* _Pixel coordinate grounding data_
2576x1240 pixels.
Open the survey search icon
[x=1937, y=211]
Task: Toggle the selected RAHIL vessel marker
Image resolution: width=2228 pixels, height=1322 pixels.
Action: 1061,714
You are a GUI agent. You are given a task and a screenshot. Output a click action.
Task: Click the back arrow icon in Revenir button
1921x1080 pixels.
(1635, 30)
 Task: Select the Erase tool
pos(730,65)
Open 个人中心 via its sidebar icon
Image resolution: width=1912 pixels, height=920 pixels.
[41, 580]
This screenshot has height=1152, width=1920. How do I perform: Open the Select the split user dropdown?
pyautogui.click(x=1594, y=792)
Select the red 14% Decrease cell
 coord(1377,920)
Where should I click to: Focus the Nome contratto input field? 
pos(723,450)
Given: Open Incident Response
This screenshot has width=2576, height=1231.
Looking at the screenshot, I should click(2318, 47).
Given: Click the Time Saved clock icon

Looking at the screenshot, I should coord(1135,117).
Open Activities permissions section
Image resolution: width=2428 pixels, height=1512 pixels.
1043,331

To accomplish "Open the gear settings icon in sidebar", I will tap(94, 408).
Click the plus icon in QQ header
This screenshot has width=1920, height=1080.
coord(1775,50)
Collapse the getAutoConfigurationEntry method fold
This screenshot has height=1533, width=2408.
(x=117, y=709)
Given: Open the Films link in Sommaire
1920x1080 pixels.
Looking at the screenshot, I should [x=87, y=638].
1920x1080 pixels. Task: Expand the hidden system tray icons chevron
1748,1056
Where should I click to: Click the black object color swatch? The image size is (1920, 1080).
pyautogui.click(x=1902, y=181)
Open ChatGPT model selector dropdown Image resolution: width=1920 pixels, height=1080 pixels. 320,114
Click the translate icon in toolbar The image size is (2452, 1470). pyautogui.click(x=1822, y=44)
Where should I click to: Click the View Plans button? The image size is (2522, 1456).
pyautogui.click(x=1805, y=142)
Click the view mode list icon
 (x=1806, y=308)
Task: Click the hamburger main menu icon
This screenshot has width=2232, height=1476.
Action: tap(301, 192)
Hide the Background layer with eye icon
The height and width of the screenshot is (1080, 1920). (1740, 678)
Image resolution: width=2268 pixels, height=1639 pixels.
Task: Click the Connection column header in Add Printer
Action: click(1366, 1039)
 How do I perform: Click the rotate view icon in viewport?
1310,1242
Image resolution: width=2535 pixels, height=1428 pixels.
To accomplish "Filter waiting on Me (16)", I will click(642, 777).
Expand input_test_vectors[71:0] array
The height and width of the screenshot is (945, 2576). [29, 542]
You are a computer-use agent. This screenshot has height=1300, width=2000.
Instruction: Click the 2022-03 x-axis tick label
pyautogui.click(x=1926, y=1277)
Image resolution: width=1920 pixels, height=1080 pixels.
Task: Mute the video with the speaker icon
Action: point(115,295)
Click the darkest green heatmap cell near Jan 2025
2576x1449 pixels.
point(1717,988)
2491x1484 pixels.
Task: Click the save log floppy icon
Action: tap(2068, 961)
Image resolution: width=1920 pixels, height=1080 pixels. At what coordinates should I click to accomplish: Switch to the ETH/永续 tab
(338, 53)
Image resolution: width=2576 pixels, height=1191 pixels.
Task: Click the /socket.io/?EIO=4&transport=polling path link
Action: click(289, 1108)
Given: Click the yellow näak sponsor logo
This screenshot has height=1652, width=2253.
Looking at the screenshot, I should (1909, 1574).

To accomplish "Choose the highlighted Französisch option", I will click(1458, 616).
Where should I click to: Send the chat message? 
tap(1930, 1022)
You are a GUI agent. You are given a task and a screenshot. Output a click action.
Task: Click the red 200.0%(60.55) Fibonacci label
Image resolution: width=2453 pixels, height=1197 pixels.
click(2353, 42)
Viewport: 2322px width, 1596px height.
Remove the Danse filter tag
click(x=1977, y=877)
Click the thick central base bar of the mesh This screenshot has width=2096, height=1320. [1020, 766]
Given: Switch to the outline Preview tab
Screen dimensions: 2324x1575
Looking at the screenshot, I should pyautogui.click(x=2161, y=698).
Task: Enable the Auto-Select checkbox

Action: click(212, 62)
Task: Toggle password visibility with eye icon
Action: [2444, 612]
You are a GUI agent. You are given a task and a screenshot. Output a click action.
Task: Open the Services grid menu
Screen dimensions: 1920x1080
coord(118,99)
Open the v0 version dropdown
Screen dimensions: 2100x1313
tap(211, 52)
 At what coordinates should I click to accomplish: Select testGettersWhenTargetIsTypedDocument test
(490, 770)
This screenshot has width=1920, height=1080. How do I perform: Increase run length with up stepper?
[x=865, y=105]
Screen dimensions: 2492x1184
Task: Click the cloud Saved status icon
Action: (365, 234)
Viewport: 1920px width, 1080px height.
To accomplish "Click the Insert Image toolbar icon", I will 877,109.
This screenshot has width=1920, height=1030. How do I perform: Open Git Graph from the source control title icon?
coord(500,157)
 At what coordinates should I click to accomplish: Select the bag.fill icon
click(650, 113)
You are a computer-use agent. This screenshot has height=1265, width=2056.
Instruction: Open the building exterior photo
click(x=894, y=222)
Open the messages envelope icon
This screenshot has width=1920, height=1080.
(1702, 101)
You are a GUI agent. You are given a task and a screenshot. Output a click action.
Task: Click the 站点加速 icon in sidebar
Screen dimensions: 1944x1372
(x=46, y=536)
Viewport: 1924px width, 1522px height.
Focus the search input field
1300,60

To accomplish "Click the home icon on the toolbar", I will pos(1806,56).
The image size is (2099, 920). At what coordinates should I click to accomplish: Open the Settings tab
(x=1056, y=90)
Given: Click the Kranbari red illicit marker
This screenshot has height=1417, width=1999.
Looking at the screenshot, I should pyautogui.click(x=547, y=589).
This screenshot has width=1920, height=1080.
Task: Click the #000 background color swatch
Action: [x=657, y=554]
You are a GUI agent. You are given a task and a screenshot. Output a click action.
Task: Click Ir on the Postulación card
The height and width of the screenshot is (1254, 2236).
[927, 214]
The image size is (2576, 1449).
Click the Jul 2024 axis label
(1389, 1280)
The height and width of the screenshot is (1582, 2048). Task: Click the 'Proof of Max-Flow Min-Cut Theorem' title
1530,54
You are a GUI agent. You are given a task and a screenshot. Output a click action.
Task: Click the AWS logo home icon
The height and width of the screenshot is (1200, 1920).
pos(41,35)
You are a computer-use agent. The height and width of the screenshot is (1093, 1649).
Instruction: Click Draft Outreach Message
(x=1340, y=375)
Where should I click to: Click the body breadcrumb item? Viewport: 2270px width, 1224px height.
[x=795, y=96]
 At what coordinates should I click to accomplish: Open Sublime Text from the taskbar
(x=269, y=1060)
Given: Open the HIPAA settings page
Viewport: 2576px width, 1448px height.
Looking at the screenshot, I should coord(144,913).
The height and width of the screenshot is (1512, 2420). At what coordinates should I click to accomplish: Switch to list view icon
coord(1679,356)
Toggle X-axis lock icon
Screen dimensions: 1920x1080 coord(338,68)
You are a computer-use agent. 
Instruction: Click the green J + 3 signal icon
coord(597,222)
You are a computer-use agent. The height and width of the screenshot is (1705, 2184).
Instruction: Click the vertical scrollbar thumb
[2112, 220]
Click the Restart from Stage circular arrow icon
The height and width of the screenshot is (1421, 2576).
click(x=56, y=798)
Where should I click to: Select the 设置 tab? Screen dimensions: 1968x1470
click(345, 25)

* _WHAT YOU NEED TO DO_
Exactly reproduce every line found in the records.

* _WRITTEN SOLUTION_
2576x1240 pixels.
Open the survey search icon
[x=1937, y=211]
Task: Toggle the selected RAHIL vessel marker
Image resolution: width=2228 pixels, height=1322 pixels.
Action: 1061,714
You are a GUI agent. You are given a task and a screenshot. Output a click action.
Task: Click the back arrow icon in Revenir button
1921x1080 pixels.
(1635, 30)
 Task: Select the Erase tool
pos(730,65)
Open 个人中心 via its sidebar icon
Image resolution: width=1912 pixels, height=920 pixels.
[41, 580]
This screenshot has height=1152, width=1920. How do I perform: Open the Select the split user dropdown?
pyautogui.click(x=1594, y=792)
Select the red 14% Decrease cell
 coord(1377,920)
Where should I click to: Focus the Nome contratto input field? 
pos(723,450)
Given: Open Incident Response
This screenshot has width=2576, height=1231.
Looking at the screenshot, I should click(2318, 47).
Given: Click the Time Saved clock icon

Looking at the screenshot, I should coord(1135,117).
Open Activities permissions section
Image resolution: width=2428 pixels, height=1512 pixels.
1043,331

To accomplish "Open the gear settings icon in sidebar", I will tap(94, 408).
Click the plus icon in QQ header
This screenshot has width=1920, height=1080.
coord(1775,50)
Collapse the getAutoConfigurationEntry method fold
This screenshot has height=1533, width=2408.
(x=117, y=709)
Given: Open the Films link in Sommaire
1920x1080 pixels.
Looking at the screenshot, I should [x=87, y=638].
1920x1080 pixels. Task: Expand the hidden system tray icons chevron
1748,1056
Where should I click to: Click the black object color swatch? The image size is (1920, 1080).
pyautogui.click(x=1902, y=181)
Open ChatGPT model selector dropdown Image resolution: width=1920 pixels, height=1080 pixels. 320,114
Click the translate icon in toolbar The image size is (2452, 1470). pyautogui.click(x=1822, y=44)
Where should I click to: Click the View Plans button? The image size is (2522, 1456).
pyautogui.click(x=1805, y=142)
Click the view mode list icon
 (x=1806, y=308)
Task: Click the hamburger main menu icon
This screenshot has width=2232, height=1476.
Action: tap(301, 192)
Hide the Background layer with eye icon
The height and width of the screenshot is (1080, 1920). (1740, 678)
Image resolution: width=2268 pixels, height=1639 pixels.
Task: Click the Connection column header in Add Printer
Action: click(1366, 1039)
 How do I perform: Click the rotate view icon in viewport?
1310,1242
Image resolution: width=2535 pixels, height=1428 pixels.
To accomplish "Filter waiting on Me (16)", I will click(642, 777).
Expand input_test_vectors[71:0] array
The height and width of the screenshot is (945, 2576). [29, 542]
You are a computer-use agent. This screenshot has height=1300, width=2000.
Instruction: Click the 2022-03 x-axis tick label
pyautogui.click(x=1926, y=1277)
Image resolution: width=1920 pixels, height=1080 pixels.
Task: Mute the video with the speaker icon
Action: point(115,295)
Click the darkest green heatmap cell near Jan 2025
2576x1449 pixels.
point(1717,988)
2491x1484 pixels.
Task: Click the save log floppy icon
Action: tap(2068, 961)
Image resolution: width=1920 pixels, height=1080 pixels. At what coordinates should I click to accomplish: Switch to the ETH/永续 tab
(338, 53)
Image resolution: width=2576 pixels, height=1191 pixels.
Task: Click the /socket.io/?EIO=4&transport=polling path link
Action: click(289, 1108)
Given: Click the yellow näak sponsor logo
This screenshot has height=1652, width=2253.
Looking at the screenshot, I should (1909, 1574).

To accomplish "Choose the highlighted Französisch option", I will click(1458, 616).
Where should I click to: Send the chat message? 
tap(1930, 1022)
You are a GUI agent. You are given a task and a screenshot. Output a click action.
Task: Click the red 200.0%(60.55) Fibonacci label
Image resolution: width=2453 pixels, height=1197 pixels.
click(2353, 42)
Viewport: 2322px width, 1596px height.
Remove the Danse filter tag
click(x=1977, y=877)
Click the thick central base bar of the mesh This screenshot has width=2096, height=1320. [1020, 766]
Given: Switch to the outline Preview tab
Screen dimensions: 2324x1575
Looking at the screenshot, I should pyautogui.click(x=2161, y=698).
Task: Enable the Auto-Select checkbox

Action: click(212, 62)
Task: Toggle password visibility with eye icon
Action: [2444, 612]
You are a GUI agent. You are given a task and a screenshot. Output a click action.
Task: Open the Services grid menu
Screen dimensions: 1920x1080
coord(118,99)
Open the v0 version dropdown
Screen dimensions: 2100x1313
tap(211, 52)
 At what coordinates should I click to accomplish: Select testGettersWhenTargetIsTypedDocument test
(490, 770)
This screenshot has width=1920, height=1080. How do I perform: Increase run length with up stepper?
[x=865, y=105]
Screen dimensions: 2492x1184
Task: Click the cloud Saved status icon
Action: (365, 234)
Viewport: 1920px width, 1080px height.
To accomplish "Click the Insert Image toolbar icon", I will 877,109.
This screenshot has width=1920, height=1030. How do I perform: Open Git Graph from the source control title icon?
coord(500,157)
 At what coordinates should I click to accomplish: Select the bag.fill icon
click(650, 113)
You are a computer-use agent. This screenshot has height=1265, width=2056.
Instruction: Open the building exterior photo
click(x=894, y=222)
Open the messages envelope icon
This screenshot has width=1920, height=1080.
(1702, 101)
You are a GUI agent. You are given a task and a screenshot. Output a click action.
Task: Click the 站点加速 icon in sidebar
Screen dimensions: 1944x1372
(x=46, y=536)
Viewport: 1924px width, 1522px height.
Focus the search input field
1300,60

To accomplish "Click the home icon on the toolbar", I will pos(1806,56).
The image size is (2099, 920). At what coordinates should I click to accomplish: Open the Settings tab
(x=1056, y=90)
Given: Click the Kranbari red illicit marker
This screenshot has height=1417, width=1999.
Looking at the screenshot, I should pyautogui.click(x=547, y=589).
This screenshot has width=1920, height=1080.
Task: Click the #000 background color swatch
Action: [x=657, y=554]
You are a GUI agent. You are given a task and a screenshot. Output a click action.
Task: Click Ir on the Postulación card
The height and width of the screenshot is (1254, 2236).
[927, 214]
The image size is (2576, 1449).
Click the Jul 2024 axis label
(1389, 1280)
The height and width of the screenshot is (1582, 2048). Task: Click the 'Proof of Max-Flow Min-Cut Theorem' title
1530,54
You are a GUI agent. You are given a task and a screenshot. Output a click action.
Task: Click the AWS logo home icon
The height and width of the screenshot is (1200, 1920).
pos(41,35)
You are a computer-use agent. The height and width of the screenshot is (1093, 1649).
Instruction: Click Draft Outreach Message
(x=1340, y=375)
Where should I click to: Click the body breadcrumb item? Viewport: 2270px width, 1224px height.
[x=795, y=96]
 At what coordinates should I click to accomplish: Open Sublime Text from the taskbar
(x=269, y=1060)
Given: Open the HIPAA settings page
Viewport: 2576px width, 1448px height.
Looking at the screenshot, I should coord(144,913).
The height and width of the screenshot is (1512, 2420). At what coordinates should I click to accomplish: Switch to list view icon
coord(1679,356)
Toggle X-axis lock icon
Screen dimensions: 1920x1080 coord(338,68)
You are a computer-use agent. 
Instruction: Click the green J + 3 signal icon
coord(597,222)
You are a computer-use agent. The height and width of the screenshot is (1705, 2184).
Instruction: Click the vertical scrollbar thumb
[2112, 220]
Click the Restart from Stage circular arrow icon
The height and width of the screenshot is (1421, 2576).
click(x=56, y=798)
Where should I click to: Select the 设置 tab? Screen dimensions: 1968x1470
click(345, 25)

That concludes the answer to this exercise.